• _WORK ORDER_
From the line with "Image resolution: width=1389" to the last line of the material, both inclusive, transcribe every line exactly and nothing else.

• _GIVEN RECORDS_
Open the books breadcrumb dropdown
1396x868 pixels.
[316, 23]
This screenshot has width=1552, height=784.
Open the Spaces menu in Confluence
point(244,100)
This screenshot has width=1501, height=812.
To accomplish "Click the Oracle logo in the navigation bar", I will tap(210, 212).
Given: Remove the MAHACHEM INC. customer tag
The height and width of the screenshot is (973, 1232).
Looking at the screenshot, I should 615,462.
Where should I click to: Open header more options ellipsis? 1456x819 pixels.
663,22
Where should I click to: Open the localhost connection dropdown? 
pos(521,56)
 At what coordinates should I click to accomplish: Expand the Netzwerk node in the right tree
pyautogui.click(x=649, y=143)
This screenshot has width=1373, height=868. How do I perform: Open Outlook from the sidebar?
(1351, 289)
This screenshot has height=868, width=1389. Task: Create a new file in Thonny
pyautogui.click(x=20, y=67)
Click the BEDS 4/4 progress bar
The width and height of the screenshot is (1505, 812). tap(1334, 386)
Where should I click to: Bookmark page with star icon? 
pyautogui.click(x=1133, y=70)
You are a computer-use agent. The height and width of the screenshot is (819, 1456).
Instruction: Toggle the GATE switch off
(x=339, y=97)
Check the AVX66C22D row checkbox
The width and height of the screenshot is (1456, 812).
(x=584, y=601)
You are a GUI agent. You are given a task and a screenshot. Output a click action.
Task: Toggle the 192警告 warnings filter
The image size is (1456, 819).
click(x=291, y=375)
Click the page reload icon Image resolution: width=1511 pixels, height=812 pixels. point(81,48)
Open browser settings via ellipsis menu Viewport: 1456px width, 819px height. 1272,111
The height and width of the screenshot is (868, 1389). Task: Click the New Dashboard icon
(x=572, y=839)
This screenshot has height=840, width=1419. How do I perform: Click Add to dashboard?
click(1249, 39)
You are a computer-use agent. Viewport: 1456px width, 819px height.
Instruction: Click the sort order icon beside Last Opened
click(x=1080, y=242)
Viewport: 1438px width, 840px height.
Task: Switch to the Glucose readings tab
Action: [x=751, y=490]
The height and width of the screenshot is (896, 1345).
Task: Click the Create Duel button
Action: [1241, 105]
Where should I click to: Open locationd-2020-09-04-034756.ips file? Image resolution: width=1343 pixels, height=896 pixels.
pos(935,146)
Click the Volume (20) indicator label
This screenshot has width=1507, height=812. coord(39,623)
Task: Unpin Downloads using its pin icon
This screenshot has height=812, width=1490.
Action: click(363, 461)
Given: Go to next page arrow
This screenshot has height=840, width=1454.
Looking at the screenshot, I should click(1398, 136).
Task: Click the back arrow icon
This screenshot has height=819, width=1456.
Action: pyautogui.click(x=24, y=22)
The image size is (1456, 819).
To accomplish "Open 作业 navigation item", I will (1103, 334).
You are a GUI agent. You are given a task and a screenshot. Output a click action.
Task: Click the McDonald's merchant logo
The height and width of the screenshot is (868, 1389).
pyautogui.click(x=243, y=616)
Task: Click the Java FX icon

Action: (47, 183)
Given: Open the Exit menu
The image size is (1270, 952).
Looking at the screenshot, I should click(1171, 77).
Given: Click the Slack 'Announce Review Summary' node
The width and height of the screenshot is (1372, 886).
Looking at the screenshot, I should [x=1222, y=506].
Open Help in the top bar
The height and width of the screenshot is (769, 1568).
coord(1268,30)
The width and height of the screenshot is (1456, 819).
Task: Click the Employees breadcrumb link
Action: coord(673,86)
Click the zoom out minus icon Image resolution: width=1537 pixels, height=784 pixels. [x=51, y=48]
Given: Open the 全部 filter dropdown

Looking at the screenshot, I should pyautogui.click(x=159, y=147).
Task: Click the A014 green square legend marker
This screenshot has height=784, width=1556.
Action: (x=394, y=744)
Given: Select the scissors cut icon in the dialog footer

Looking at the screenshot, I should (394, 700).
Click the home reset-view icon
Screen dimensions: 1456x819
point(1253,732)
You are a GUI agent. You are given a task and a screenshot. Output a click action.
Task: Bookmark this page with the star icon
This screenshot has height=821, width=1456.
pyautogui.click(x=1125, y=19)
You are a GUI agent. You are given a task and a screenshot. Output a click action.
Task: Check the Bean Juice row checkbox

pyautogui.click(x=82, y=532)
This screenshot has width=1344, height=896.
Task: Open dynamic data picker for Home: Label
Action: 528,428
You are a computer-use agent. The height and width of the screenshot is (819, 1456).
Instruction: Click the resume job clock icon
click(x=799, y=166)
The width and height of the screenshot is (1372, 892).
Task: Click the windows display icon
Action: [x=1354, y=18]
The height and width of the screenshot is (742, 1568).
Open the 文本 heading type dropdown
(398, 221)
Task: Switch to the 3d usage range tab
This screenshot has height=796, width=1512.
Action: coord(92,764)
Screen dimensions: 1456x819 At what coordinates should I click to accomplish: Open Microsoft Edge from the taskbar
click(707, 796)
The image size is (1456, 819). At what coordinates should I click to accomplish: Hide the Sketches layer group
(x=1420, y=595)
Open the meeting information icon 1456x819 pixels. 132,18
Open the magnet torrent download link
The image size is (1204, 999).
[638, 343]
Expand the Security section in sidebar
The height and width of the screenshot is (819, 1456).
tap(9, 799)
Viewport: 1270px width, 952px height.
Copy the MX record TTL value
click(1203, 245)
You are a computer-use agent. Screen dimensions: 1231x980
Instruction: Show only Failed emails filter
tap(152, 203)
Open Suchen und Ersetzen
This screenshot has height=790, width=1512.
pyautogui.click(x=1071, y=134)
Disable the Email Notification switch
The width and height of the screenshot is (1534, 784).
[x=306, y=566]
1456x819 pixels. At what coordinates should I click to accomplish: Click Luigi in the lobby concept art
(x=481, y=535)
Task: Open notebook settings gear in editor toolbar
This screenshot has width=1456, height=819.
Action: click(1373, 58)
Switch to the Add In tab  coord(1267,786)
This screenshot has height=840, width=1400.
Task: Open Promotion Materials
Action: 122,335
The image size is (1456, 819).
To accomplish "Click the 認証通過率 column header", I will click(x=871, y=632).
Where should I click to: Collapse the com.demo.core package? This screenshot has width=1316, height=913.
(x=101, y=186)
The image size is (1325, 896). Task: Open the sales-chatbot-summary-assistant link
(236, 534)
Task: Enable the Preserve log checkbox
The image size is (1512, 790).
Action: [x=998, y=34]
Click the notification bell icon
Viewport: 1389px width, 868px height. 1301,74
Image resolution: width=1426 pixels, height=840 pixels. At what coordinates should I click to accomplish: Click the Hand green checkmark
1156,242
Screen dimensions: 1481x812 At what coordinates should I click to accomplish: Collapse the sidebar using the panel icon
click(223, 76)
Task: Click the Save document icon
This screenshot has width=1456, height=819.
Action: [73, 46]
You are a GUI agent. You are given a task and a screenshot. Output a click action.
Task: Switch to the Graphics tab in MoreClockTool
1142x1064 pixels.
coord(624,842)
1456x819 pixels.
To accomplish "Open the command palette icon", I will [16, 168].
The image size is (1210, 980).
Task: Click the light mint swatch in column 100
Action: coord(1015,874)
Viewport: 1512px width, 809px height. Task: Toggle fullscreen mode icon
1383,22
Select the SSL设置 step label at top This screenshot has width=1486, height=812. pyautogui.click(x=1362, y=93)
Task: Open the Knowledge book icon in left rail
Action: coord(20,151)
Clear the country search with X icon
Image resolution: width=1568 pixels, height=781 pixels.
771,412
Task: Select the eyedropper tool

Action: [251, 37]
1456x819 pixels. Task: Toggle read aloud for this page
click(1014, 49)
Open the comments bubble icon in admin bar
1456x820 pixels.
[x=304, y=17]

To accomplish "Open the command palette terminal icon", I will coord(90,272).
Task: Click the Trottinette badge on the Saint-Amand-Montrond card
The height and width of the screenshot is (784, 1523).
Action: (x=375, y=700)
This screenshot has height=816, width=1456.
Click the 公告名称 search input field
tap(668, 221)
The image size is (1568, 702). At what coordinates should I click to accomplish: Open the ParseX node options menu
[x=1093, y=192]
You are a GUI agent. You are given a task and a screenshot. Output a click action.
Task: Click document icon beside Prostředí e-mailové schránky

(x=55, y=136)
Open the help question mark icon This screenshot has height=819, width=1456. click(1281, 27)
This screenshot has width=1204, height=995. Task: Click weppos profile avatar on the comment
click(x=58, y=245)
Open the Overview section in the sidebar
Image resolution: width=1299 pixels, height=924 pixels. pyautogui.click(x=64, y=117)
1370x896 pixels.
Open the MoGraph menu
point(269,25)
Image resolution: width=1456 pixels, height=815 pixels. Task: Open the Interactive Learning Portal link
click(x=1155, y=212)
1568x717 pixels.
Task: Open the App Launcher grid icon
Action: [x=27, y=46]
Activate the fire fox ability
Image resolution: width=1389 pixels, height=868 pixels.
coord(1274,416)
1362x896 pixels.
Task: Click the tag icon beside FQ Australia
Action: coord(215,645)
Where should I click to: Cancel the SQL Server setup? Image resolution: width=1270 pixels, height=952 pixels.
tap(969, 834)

• _FINISHED EXERCISE_
Image resolution: width=1389 pixels, height=868 pixels.
coord(1274,416)
1362x896 pixels.
Task: Click the tag icon beside FQ Australia
Action: coord(215,645)
Where should I click to: Cancel the SQL Server setup? Image resolution: width=1270 pixels, height=952 pixels.
tap(969, 834)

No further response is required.